Emerging growth company ☐
If an emerging growth company, indicate by check mark if the registrant has elected not to use the extended transition period for complying with any new or revised financial accounting standards provided pursuant to Section 13(a) of the Exchange Act.
☐
Item 5.07. Submission of Matters to a Vote of Security Holders.

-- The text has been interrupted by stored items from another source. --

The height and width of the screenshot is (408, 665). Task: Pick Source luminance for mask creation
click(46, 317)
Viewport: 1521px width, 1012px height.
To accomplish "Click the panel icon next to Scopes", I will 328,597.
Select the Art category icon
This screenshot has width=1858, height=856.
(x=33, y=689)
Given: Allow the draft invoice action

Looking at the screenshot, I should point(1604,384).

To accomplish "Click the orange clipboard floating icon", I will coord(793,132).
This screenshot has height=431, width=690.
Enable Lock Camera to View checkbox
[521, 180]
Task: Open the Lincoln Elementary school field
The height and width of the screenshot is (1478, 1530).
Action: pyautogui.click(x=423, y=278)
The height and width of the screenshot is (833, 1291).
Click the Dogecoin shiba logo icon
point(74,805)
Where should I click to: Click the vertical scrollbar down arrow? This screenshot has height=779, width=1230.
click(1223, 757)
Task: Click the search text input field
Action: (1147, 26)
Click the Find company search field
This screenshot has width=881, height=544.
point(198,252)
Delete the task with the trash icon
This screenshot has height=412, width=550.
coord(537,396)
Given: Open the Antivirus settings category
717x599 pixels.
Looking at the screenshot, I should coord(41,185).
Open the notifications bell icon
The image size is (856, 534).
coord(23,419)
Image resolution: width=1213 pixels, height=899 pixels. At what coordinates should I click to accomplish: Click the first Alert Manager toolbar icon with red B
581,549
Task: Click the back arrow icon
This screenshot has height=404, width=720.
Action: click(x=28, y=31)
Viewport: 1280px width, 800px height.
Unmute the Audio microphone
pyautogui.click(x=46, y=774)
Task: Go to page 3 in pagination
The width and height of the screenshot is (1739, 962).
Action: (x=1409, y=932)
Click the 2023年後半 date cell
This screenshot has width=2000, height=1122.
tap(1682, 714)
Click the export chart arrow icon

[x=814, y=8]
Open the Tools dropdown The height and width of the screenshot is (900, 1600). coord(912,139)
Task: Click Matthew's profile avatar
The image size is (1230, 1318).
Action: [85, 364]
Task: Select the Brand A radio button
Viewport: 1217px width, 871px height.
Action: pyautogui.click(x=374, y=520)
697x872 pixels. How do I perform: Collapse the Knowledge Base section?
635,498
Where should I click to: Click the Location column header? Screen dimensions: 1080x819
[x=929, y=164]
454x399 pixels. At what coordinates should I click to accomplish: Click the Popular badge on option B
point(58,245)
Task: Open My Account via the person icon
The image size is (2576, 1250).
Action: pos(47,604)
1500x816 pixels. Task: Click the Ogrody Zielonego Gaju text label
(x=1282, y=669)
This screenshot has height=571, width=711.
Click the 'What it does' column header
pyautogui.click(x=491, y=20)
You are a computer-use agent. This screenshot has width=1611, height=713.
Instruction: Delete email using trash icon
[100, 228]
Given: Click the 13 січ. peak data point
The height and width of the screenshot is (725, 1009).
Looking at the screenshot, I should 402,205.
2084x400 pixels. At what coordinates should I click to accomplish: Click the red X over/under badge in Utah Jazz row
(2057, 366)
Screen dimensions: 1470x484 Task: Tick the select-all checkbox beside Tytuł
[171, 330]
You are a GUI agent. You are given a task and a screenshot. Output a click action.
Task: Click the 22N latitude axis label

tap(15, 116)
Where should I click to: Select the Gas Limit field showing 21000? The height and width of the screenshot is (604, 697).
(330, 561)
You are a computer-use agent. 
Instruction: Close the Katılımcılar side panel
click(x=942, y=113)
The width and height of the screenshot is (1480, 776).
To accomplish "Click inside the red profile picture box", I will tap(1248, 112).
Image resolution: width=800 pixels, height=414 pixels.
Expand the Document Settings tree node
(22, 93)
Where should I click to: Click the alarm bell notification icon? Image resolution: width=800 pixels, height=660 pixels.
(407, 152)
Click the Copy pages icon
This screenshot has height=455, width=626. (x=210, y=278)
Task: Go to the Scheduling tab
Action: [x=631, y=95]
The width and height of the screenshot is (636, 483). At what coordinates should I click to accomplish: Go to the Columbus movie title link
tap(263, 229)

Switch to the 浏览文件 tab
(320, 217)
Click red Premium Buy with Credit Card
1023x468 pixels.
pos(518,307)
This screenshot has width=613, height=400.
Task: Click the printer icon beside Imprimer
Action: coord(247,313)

On July 11, 2024, Planet Labs PBC (the “Company”) held its 2024 Annual Meeting of Stockholders (the “Annual Meeting”). Set forth below are the matters acted upon at the Annual Meeting and the final voting results on each matter. There were 269,599,722 shares of the Company’s Class A common stock and 21,157,586 shares of the Company’s Class B common stock entitled to vote as of the record date for the Annual Meeting, each share of Class A common stock being entitled to one vote, and each share of Class B common stock being entitled to twenty votes. A total of 187,006,598 shares of the Company’s Class A and Class B common stock, voting as a single class and representing in aggregate 589,000,732 votes, were represented and voted at the Annual Meeting or by proxy at the Annual Meeting.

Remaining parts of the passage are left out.